# straightening pex



## kt82 (Jan 28, 2009)

What is the best way to take the curve out of coiled pex?
It wants to retain it's curve and when doing short runs
it doesn't feel like you can get a good clamp on the fitting
any concerns about the brass vs. poly ??


----------



## Homerepairguy (Aug 1, 2010)

kt82 said:


> What is the best way to take the curve out of coiled pex?
> It wants to retain it's curve and when doing short runs
> it doesn't feel like you can get a good clamp on the fitting
> any concerns about the brass vs. poly ??


A hair dryer works without damaging the PEX.


----------



## Daniel Holzman (Mar 10, 2009)

I assume you mean any concerns about use of brass fittings versus polysulfone fittings (plastic fittings). There have been several lawsuits (see Zurn) regarding defective brass fittings used in PEX installations failing prematurely.
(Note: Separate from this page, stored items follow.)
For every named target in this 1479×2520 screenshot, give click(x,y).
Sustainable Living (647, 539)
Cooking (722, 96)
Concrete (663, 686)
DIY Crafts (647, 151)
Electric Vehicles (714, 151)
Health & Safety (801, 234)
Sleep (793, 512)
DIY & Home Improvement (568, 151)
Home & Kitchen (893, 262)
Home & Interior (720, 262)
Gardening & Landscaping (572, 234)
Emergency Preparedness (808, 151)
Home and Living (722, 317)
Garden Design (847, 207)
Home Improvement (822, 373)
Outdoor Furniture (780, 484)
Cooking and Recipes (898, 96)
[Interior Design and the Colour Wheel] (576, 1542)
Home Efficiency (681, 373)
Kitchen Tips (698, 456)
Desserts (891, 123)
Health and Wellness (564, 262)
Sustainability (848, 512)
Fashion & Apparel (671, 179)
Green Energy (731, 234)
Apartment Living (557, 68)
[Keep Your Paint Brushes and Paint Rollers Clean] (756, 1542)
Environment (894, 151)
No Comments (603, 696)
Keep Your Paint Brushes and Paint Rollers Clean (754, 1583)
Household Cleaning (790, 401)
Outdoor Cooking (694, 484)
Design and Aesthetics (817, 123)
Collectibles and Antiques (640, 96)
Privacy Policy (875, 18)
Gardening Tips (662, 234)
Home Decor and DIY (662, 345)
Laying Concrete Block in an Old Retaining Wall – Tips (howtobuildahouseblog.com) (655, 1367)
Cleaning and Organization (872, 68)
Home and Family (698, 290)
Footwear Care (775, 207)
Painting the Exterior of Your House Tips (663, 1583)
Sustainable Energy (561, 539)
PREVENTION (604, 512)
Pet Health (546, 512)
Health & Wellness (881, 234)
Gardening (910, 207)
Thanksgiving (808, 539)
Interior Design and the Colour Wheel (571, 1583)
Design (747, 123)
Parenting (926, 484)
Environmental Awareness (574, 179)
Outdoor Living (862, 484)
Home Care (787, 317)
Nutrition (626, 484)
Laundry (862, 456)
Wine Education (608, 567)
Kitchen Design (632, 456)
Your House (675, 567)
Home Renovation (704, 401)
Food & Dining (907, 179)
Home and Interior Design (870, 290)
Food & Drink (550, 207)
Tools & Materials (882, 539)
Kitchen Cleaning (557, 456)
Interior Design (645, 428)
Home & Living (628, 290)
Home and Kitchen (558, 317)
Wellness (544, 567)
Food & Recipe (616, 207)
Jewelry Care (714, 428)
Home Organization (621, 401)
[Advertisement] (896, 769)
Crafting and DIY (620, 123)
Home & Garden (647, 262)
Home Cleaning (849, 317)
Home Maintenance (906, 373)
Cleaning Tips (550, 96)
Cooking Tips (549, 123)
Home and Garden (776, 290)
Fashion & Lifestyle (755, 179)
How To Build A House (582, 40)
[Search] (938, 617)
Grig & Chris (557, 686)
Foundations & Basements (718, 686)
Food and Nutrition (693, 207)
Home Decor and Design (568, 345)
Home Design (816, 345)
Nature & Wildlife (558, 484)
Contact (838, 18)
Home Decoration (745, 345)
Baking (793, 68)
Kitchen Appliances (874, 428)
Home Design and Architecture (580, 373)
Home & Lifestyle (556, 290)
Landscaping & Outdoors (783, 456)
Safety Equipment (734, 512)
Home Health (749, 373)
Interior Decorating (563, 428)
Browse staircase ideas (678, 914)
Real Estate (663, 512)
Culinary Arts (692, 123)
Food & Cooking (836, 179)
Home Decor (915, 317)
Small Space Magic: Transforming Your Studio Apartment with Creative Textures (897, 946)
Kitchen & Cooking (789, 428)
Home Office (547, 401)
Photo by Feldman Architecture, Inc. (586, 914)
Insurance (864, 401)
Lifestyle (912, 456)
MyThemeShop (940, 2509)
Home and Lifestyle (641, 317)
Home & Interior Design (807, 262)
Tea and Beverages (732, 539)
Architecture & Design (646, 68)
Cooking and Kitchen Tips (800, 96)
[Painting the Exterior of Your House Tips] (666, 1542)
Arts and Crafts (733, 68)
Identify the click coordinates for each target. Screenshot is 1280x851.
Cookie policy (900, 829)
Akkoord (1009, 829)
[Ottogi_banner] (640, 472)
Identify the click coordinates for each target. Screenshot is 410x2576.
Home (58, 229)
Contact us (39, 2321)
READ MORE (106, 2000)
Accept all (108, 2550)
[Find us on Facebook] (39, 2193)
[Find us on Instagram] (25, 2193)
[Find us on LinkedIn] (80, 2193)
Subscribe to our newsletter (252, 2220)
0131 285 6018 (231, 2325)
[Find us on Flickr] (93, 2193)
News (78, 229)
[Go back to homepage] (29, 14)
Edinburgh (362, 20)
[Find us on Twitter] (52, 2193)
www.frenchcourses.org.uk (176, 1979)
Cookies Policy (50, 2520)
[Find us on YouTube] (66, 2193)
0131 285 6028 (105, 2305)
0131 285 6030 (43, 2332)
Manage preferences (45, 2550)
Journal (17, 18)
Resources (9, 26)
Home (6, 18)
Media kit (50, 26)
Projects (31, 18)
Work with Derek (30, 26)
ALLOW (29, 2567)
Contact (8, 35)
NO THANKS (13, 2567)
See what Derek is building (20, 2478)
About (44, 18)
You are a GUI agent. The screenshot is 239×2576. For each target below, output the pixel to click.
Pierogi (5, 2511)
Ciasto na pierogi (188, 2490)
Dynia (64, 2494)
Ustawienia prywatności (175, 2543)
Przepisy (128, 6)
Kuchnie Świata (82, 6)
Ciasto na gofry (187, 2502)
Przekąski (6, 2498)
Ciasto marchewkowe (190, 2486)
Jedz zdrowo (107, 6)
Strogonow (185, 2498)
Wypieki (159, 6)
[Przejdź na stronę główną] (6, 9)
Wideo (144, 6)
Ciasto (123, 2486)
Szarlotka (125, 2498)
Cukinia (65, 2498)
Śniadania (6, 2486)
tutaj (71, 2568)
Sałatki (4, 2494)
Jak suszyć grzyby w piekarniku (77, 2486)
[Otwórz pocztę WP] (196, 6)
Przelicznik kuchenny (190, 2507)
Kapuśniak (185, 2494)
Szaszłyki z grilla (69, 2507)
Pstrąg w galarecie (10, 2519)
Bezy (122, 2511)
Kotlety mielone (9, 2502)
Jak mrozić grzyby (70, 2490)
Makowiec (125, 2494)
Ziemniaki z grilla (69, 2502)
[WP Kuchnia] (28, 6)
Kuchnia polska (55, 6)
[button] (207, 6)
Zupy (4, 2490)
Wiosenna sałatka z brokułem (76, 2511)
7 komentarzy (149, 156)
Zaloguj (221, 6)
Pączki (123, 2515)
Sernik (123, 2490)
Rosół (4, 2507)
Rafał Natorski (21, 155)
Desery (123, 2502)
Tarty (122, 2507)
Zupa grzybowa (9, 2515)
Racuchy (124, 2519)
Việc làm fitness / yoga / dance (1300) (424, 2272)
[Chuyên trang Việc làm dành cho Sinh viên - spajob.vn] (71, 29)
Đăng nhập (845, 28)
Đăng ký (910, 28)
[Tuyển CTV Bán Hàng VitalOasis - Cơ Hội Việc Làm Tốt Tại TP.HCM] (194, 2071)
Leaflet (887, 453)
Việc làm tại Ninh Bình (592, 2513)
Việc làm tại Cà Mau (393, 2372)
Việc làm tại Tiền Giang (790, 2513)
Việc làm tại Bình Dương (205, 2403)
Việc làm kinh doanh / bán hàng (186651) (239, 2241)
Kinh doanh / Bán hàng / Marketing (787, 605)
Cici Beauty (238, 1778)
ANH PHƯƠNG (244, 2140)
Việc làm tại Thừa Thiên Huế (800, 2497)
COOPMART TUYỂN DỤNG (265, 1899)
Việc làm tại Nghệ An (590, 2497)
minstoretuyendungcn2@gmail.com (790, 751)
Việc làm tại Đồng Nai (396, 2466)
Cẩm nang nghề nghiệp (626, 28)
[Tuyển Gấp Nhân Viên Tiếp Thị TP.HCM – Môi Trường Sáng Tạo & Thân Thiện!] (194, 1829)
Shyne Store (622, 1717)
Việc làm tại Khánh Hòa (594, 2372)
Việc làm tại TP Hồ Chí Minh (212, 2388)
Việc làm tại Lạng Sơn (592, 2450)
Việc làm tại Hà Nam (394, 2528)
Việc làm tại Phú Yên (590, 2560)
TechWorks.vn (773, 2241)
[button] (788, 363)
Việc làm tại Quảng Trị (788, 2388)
I stopped using brass fittings with my Wirsbo tubing when Wirsbo came out with polysulfone fittings, which seem to work better, and are somewhat less expensive.

There are a few types of brass fittings for which there is no plastic alternative, so I still use them.


----------



## kt82 (Jan 28, 2009)

i WAS TRYING TO fish some 3/4 PEX down a 10" wall and kept curving on me and going sideway
I finally inserted the PEX in a 8" pc of 1" PVC and fished it down:thumbsup:
It was 120* in the attic. you think the pex would have been mallable enough
Thanks for the tip.
what would a torch do to the PEX?


----------



## fabrk8r (Feb 12, 2010)

kt82 said:


> what would a torch do to the PEX?


Cause a change of state from semi-solid to liquid. :whistling2:

When i need to straighten PEX I just pull it across my leg forcing it to curve in the opposite direction. It sometimes takes a couple times before it straightens enough to fit the space. Once it's been uncoiled for a while it will take the shape of the run it is fastened into.


----------



## Alan (Apr 12, 2006)

We buy ours in 20' lengths. We only use the rolls for long runs.


----------



## secutanudu (Mar 15, 2009)

I bought a 100' roll of 3/4" pex for a plumbing project, I'd probably opt for 20' sticks instead next time. 

I uncoiled the entire roll and made giant loops in my basement, held against the wall by chairs. I let it sit for a week or so before using it, made a huge difference.


----------